Ce n’est pas un projet du Groupement inter patronal du Cameroun (Gcam). Mais dans la dynamique de communication engagée depuis quelques mois par son président, les habitants de Douala, qui ont vécu des bouchons «cauchemardesques» le 26 juillet dernier sont désormais au courant du niveau d’avancement du projet de construction d’un second pont sur le fleuve Wouri. Incident qui a, selon le Gicam, «fini de prouver le caractère hautement économique et stratégique de cet ouvrage». «Officiellement, le futur pont sur le Wouri sera construit à 10 mètres, à droite du pont actuel, vu du quartier Deïdo. L’infrastructure comportera deux ponts d’une longueur de 850 mètres, soit un routier avec 5 voies et un rail à deux voies. Deux sens giratoires sont prévus aux extrémités pour une bon accessibilité», a décrit le président du Gicam Olivier Behle, lors du point de presse qu’il a donné vendredi dernier au siège du groupement à Douala.

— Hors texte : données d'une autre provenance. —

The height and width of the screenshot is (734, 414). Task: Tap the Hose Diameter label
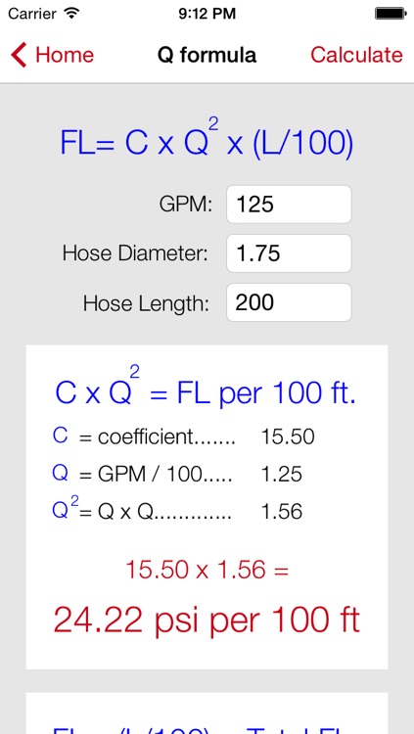135,253
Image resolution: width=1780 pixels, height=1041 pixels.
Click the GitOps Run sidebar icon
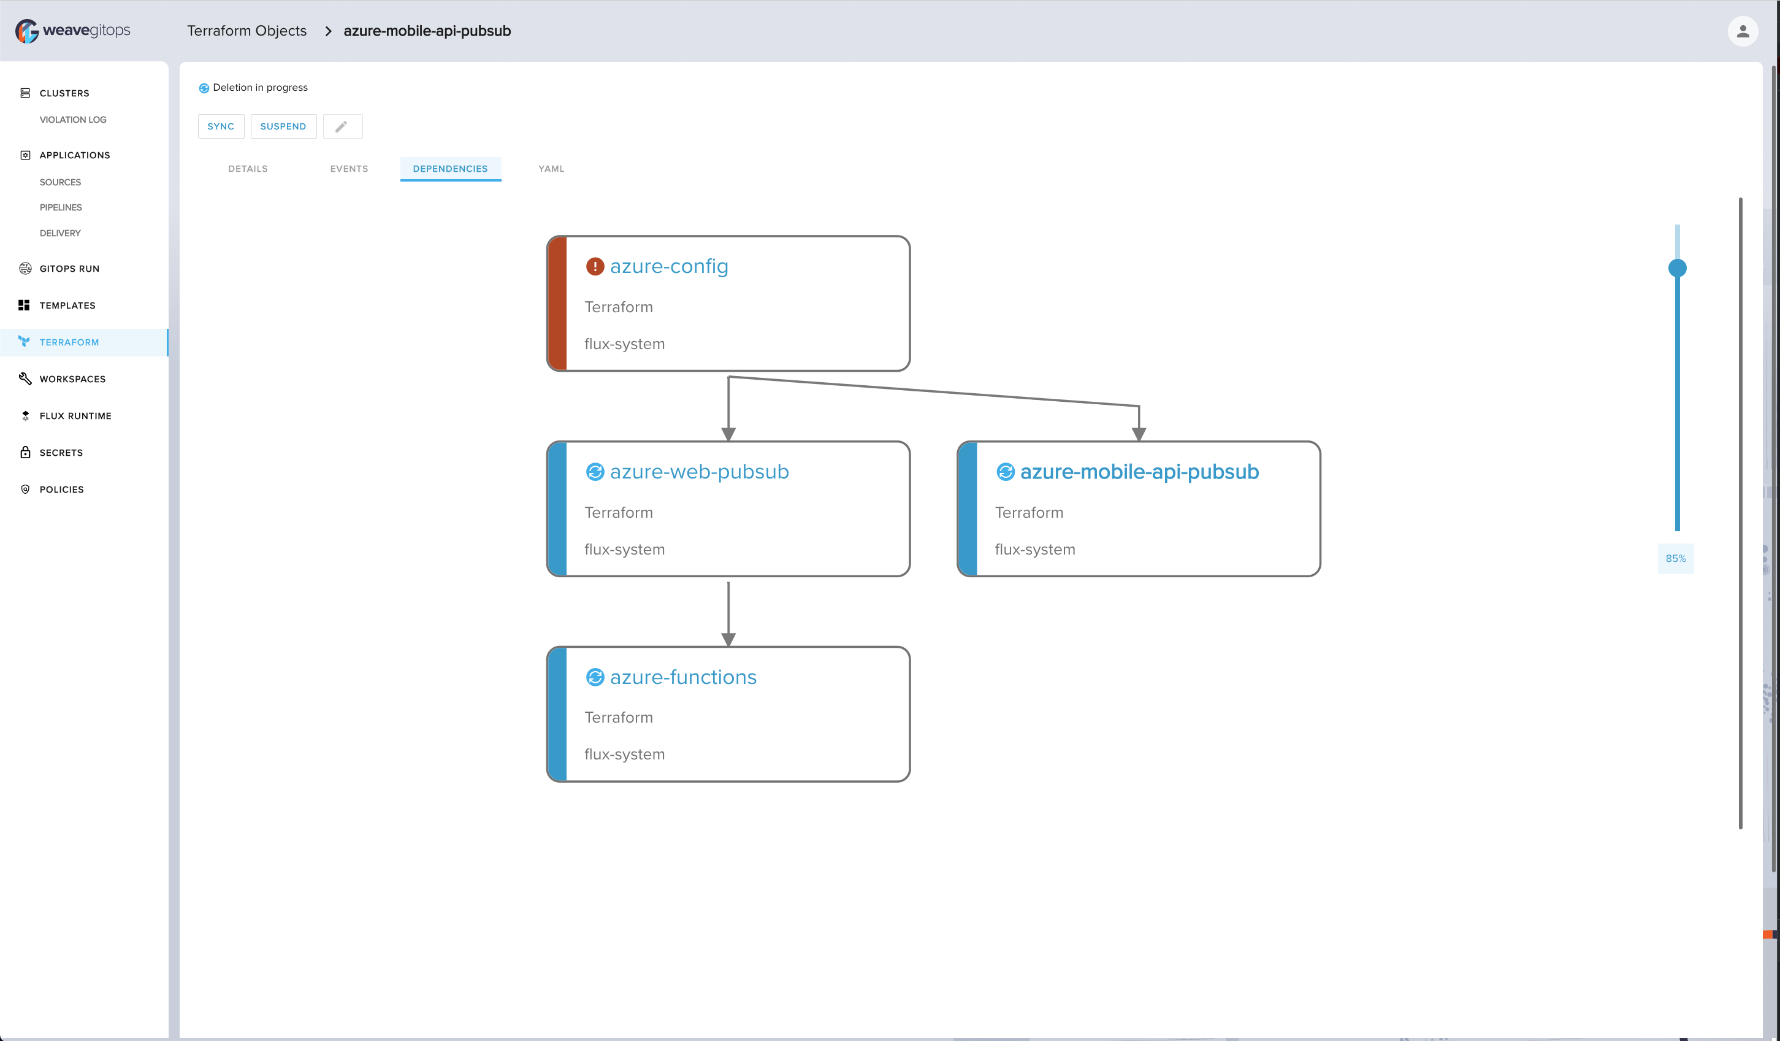[25, 269]
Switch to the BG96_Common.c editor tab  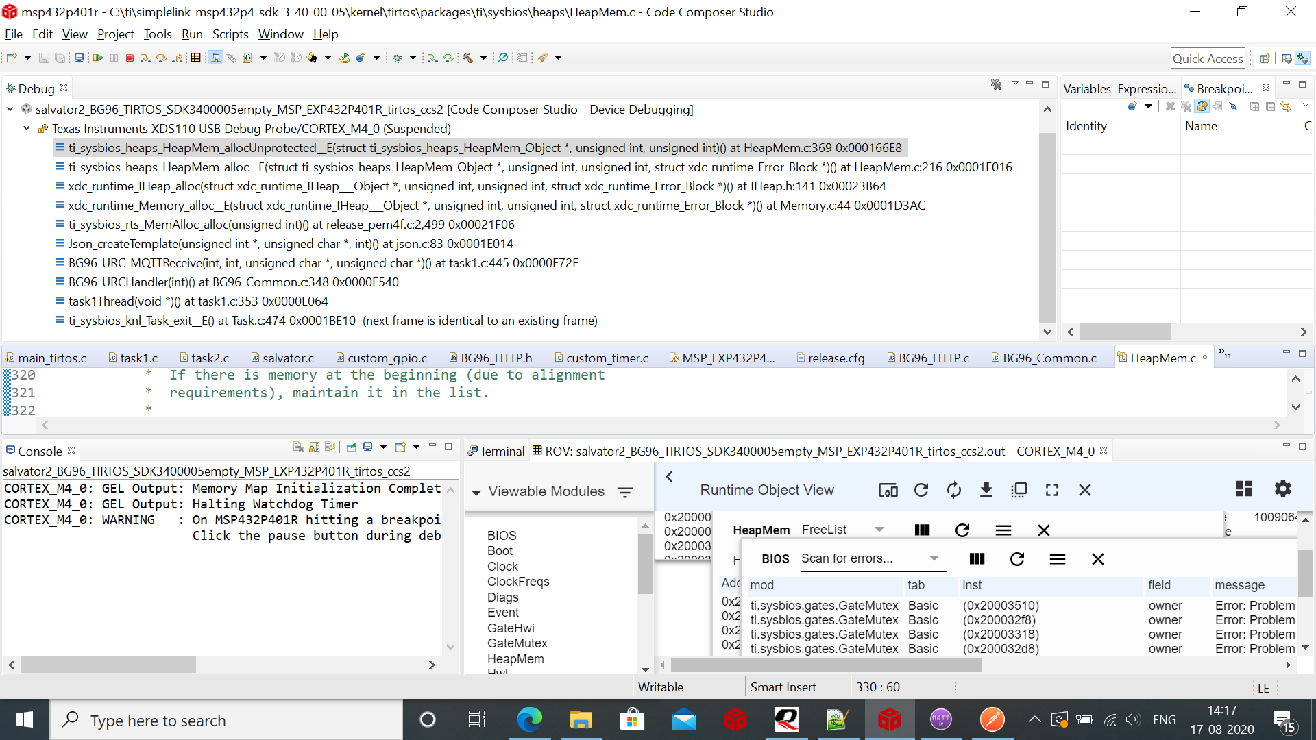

«L’avant projet sommaire est terminé. Un appel à manifestation d’intérêt pour la constitution d’une short-list dans le cadre de la conception et de la réalisation a été lancé, le dossier d’appel d’offres est disponible et la durée prévisionnelle des travaux est d’environ 48 mois dont 8 d’études», a poursuivi le président du Gicam qui était entouré à cette occasion par d’autres membres du bureau, dont André Fotso, Léopold Ngallé Ekwalla et Henri Fosso. En soutien à la déclaration du président du Gicam, le vice président André Fotso, représentant du Gicam à la concertation ayant abouti à cette étude de faisabilité de construction du pont, a indiqué que ce projet va couter près de 120 milliards de francs Cfa.
«Il s’agit des financements directs des pouvoirs publics. Une partie a déjà été trouvée, car l’Afd a donné son accord pour le financement à hauteur de 50 milliards de francs Cfa. Et d’ici 4 à 5 ans, le problème peut être résolu», a affirmé André Fotso. Toutefois, a rappelé le président du Gicam, la construction de ce second pont ne devrait pas faire oublier d’autres projets en rapport avec la circulation dans la capitale économique. Pour Olivier Behle, «la voie de contournement reste d’actualité».
Même si l’appel d’offres va être lancé et devra suivre la procédure d’un marché public, les observateurs se posent déjà des questions sur l’indépendance au regard de l’intervention de la France dans le financement de l’ouvrage. «On sait bien que les Chinois et Français sont autant intéressés par la construction de ce deuxième pont. Or, la France à travers l’Afd est déjà engagée pour une partie du financement. Est-ce qu’il n’y aurait pas alors concurrence déloyale si des entreprises françaises venaient à soumissionner ? Car, on sait que lors de son passage au Cameroun il y a quelque semaines, le président de Medef International pour la région Afrique, Lucas Patrick, s’est demandé jusqu’à quand les contribuables français vont continuer à accepter cette situation qui veut que pour des projets financés par la France ce soient plutôt des entreprises chinoises qui gagnent le marchés!», se demande un adhérent du Gicam.